As seen in Figure 6, emissions of fossil CO2 is of minor importance for the global livestock sector´s GHG emissions, but in a highly industrialised region such as the EU27, around 20% of total GHG emissions from the livestock sector come from fossil energy (Leip et al., 2010).

CO2 emissions from land-use change processes are closely connected to expanding agricultural production and land clearance. Carbon emissions from forest clearing constituted about one third of total anthropogenic CO2 emissions in the period 1850-2005. In the last 50 years, there has been a stabilising (or even decrease in agricultural land) in many regions but in the tropics, deforestation is still occurring rapidly. During the 1990s, it is estimated that tropical deforestation gave rise to CO2 emissions in the order of 1-2.2 GtC per year, comprising 14-25% of total anthropogenic emissions (Denman et al.., 2007). Today, land use change, mostly deforestation, accounts for around 10% of global CO2 emissions, and the emission trend has been falling over the last 10 years compared to levels during the 1990s (www.globalcarbonproject.org). The large uncertainties in estimates of GHG emissions from deforestation must be noted: release of black carbon is seldom included, nor is the loss of carbon sinks when forests are cleared.

Methane, CH4

As seen in Figure 6, enteric fermentation is the most important source of methane (CH4) emissions from livestock production. CH4 is also emitted from slurry storages and in a warm climate, this source can be substantial. Methane is around 25 times more effective in trapping heat in the Earth‟s atmosphere than CO2 and its atmospheric concentration has increased from around 715 ppb4 pre-industrial to 1,774 ppb in 2005, i.e. by close to 150% (Forster et al., 2007).

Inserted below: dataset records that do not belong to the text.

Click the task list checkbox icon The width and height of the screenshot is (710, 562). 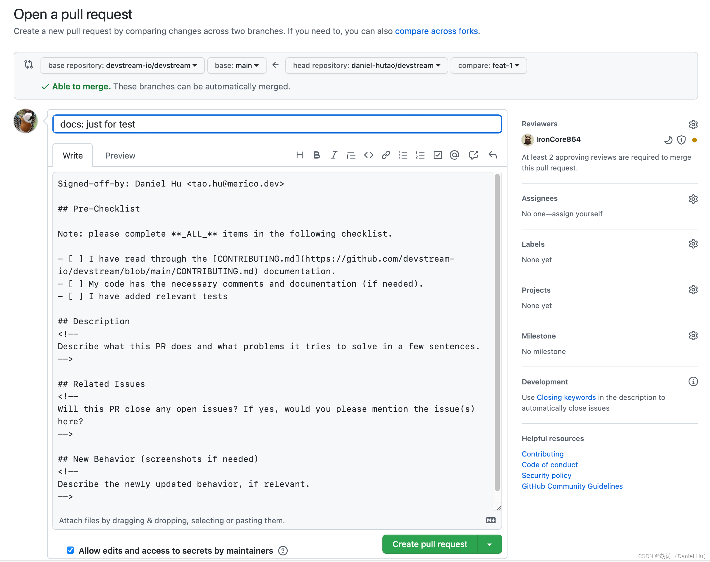[x=438, y=155]
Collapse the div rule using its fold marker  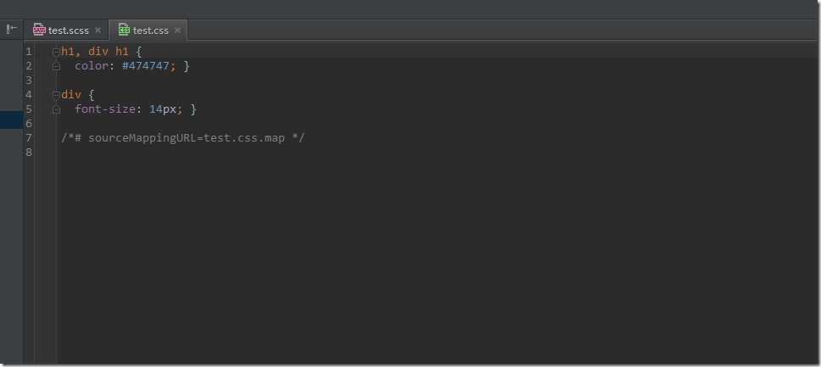(56, 95)
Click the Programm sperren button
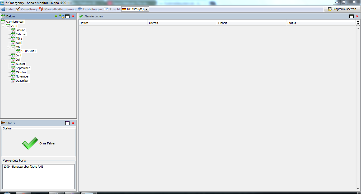Screen dimensions: 361x194 coord(342,9)
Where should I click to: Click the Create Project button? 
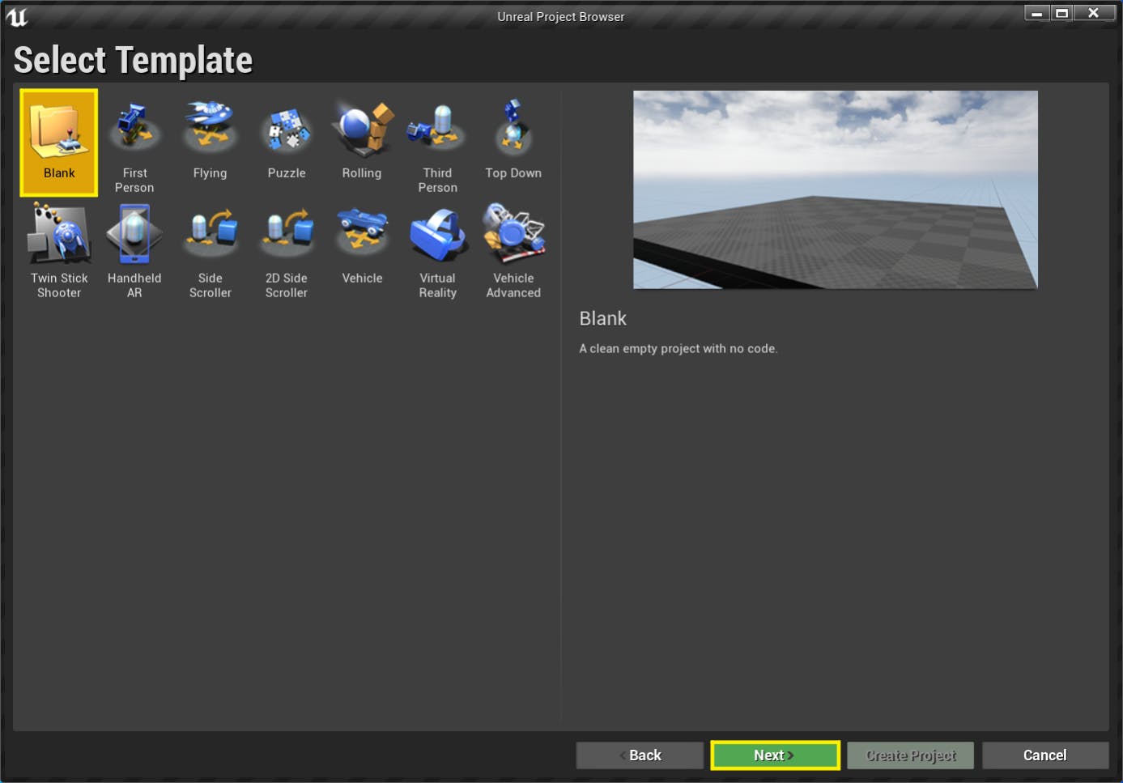[910, 755]
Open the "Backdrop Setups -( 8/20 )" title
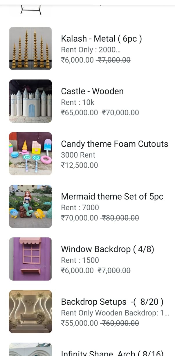 [x=112, y=302]
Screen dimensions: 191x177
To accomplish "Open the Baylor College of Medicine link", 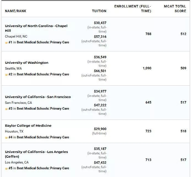I will (28, 126).
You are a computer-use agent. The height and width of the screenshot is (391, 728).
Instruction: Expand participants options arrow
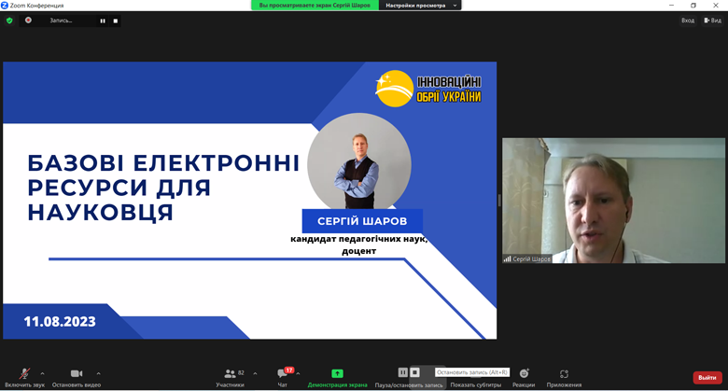255,373
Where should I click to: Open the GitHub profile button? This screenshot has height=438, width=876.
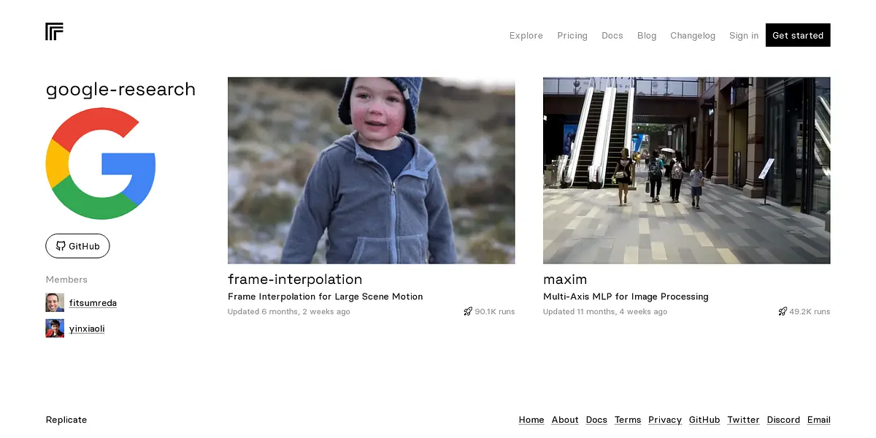tap(77, 246)
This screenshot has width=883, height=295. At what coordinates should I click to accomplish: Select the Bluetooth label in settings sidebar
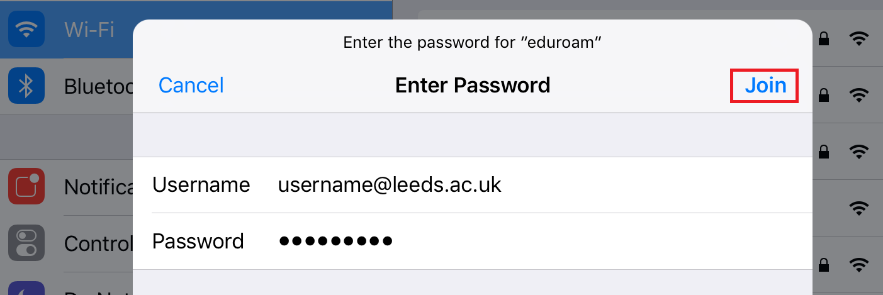(x=99, y=86)
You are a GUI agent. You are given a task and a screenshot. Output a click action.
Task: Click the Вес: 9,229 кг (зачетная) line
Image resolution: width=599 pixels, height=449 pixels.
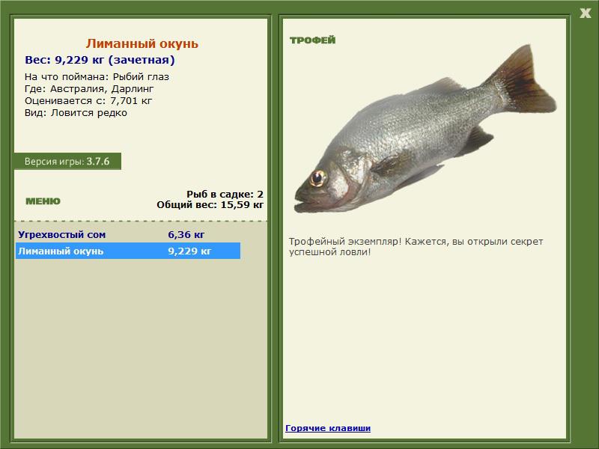pos(100,60)
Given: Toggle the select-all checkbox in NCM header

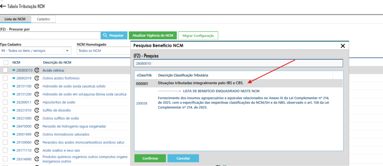Looking at the screenshot, I should point(6,63).
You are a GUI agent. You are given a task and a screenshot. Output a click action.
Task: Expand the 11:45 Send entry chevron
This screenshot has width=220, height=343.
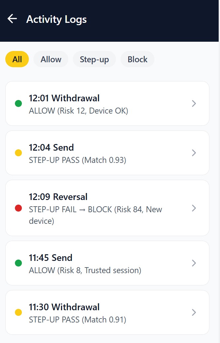point(194,263)
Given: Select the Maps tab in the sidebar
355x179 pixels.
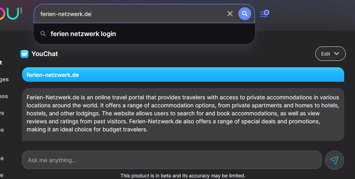Looking at the screenshot, I should [x=2, y=130].
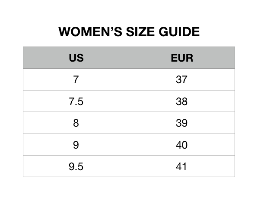Choose the EUR size 40 cell
The image size is (267, 218).
[x=181, y=145]
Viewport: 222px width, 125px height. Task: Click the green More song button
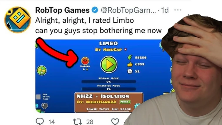pyautogui.click(x=125, y=102)
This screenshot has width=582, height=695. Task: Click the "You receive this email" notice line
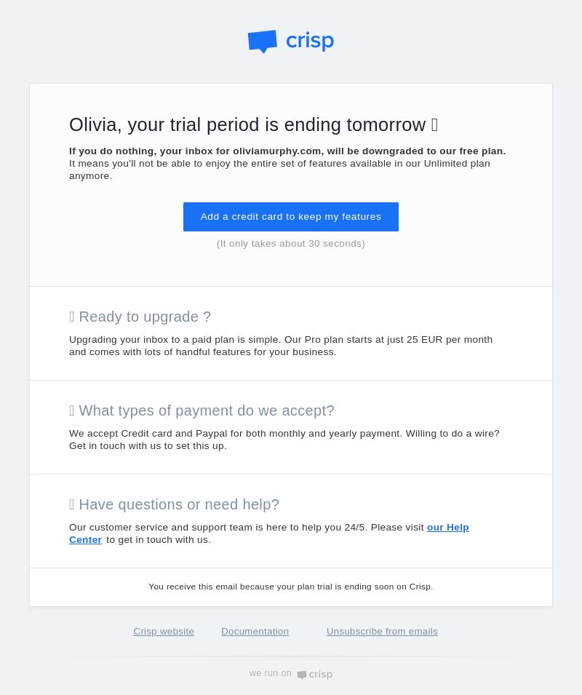coord(291,587)
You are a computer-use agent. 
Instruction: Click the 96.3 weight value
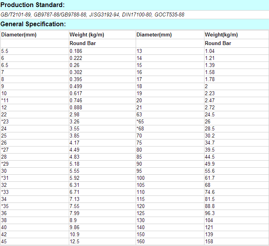coord(210,213)
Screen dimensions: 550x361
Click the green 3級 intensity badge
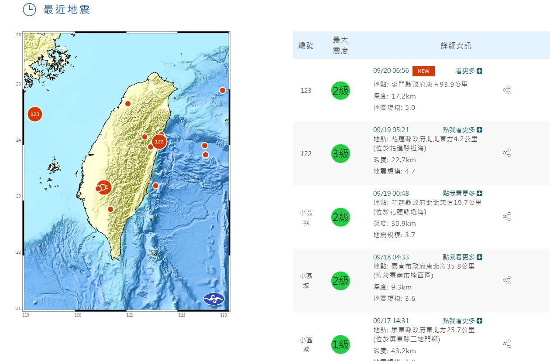point(340,153)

According to Steinfeld et al. (2006), global emissions from enteric fermentation and manure management in 2004 were 85.63 and 17.52 Mton CH4, respectively. This corresponds to approximately 2.58 billion tonnes CO2e which is around 5.3% of total GHG emissions in 2004.

The production of methane by ruminants normally contributes to the largest share of total GHG emissions. For European beef and milk products, methane represents around 45-50% when LUC-emissions are not included, but less than 40% of total emissions when LUC-emissions are included (Leip et al., 2010). Beef produced in South America, predominantly produced on grazing all year around, has generally higher CH4

emissions, contributing to as much as 75% of total emission (LUC not included) which is caused by high slaughtering ages and long calving intervals (Cederberg et al., 2011).

Nitrous oxide, N2O

As seen in Figure 6, manure storage, manure spreading in fields and ammonia emissions from manure give rise to a substantial share of nitrous oxide (N2O) emissions from the global livestock sector. Nitrous oxide is a potent greenhouse gas that is present in very low concentrations in the atmosphere. It is around 300 times more effective than CO2 in trapping heat and also has a very long atmospheric life-time (>100 years). Pre-industrial concentration was around 270 ppb N2O which has grown to 319 ppb in 2005, i.e. an 18% increase.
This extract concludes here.